— Start DOCUMENT —
Jun Igarashi’s Case house comes with two twisting staircases
Posted in: Japanese houses, Jun Igarashi Architects, slideshowsA wooden ladder and a pair of winding steel staircases link the rooms of this lofty house in Sapporo, Japan, by Jun Igarashi Architects (+ slideshow).
Named Case, the three-storey residence was designed by Japanese firm Jun Igarashi Architects to centre around a family living room with a seven-metre-high ceiling, from which residents can see into almost every other room of the house.
The first of two lightweight steel staircases curves up from the living room to lead to a wooden mezzanine just below the roof, which can be used as a study, a children’s playroom, or simply as a corridor.
Another staircase winds down from this level to a bedroom on a second mezzanine, while a third platform is positioned directly above and can be accessed by climbing a wooden ladder that clips around the edge of the floor.
All three wooden lofts are connected to ceiling by slender steel rods, which double as supports for handrails that extend around both the floors and the staircases.
A full-height partition runs along one side of the living room to separate it from the adjacent kitchen, but a large rectangular hole in its centre allows a view into not only this space, but the bedroom and storage level overhead.
— End DOCUMENT —
[REQUIREMENTS]
1. Check each statement below against the Case house text. Answer yes or no, and quote the words from the text that decide it.
(a) The family living room has a ceiling seven meters high.
(b) A steel staircase leads to the third platform.
(c) The house stands in Tokyo.
2. Rewrite everything in the Case house text from "The first of" down to "storage level overhead.", putting "timber" wherever "wooden" appears.
— Start RAW DATA —
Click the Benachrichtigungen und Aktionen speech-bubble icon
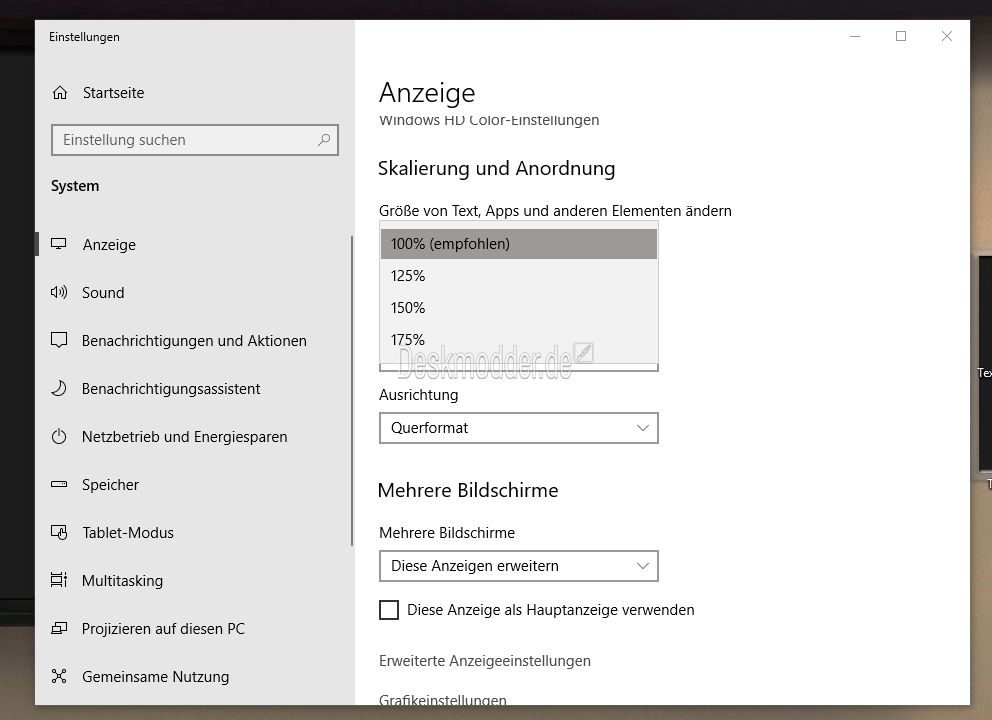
— End RAW DATA —
[EXPECTED RESPONSES]
1.
(a) Yes: "a family living room with a seven-metre-high ceiling"
(b) No: "can be accessed by climbing a wooden ladder that clips around the edge of the floor"
(c) No: "this lofty house in Sapporo, Japan"

2.
The first of two lightweight steel staircases curves up from the living room to lead to a timber mezzanine just below the roof, which can be used as a study, a children’s playroom, or simply as a corridor.
Another staircase winds down from this level to a bedroom on a second mezzanine, while a third platform is positioned directly above and can be accessed by climbing a timber ladder that clips around the edge of the floor.
All three timber lofts are connected to ceiling by slender steel rods, which double as supports for handrails that extend around both the floors and the staircases.
A full-height partition runs along one side of the living room to separate it from the adjacent kitchen, but a large rectangular hole in its centre allows a view into not only this space, but the bedroom and storage level overhead.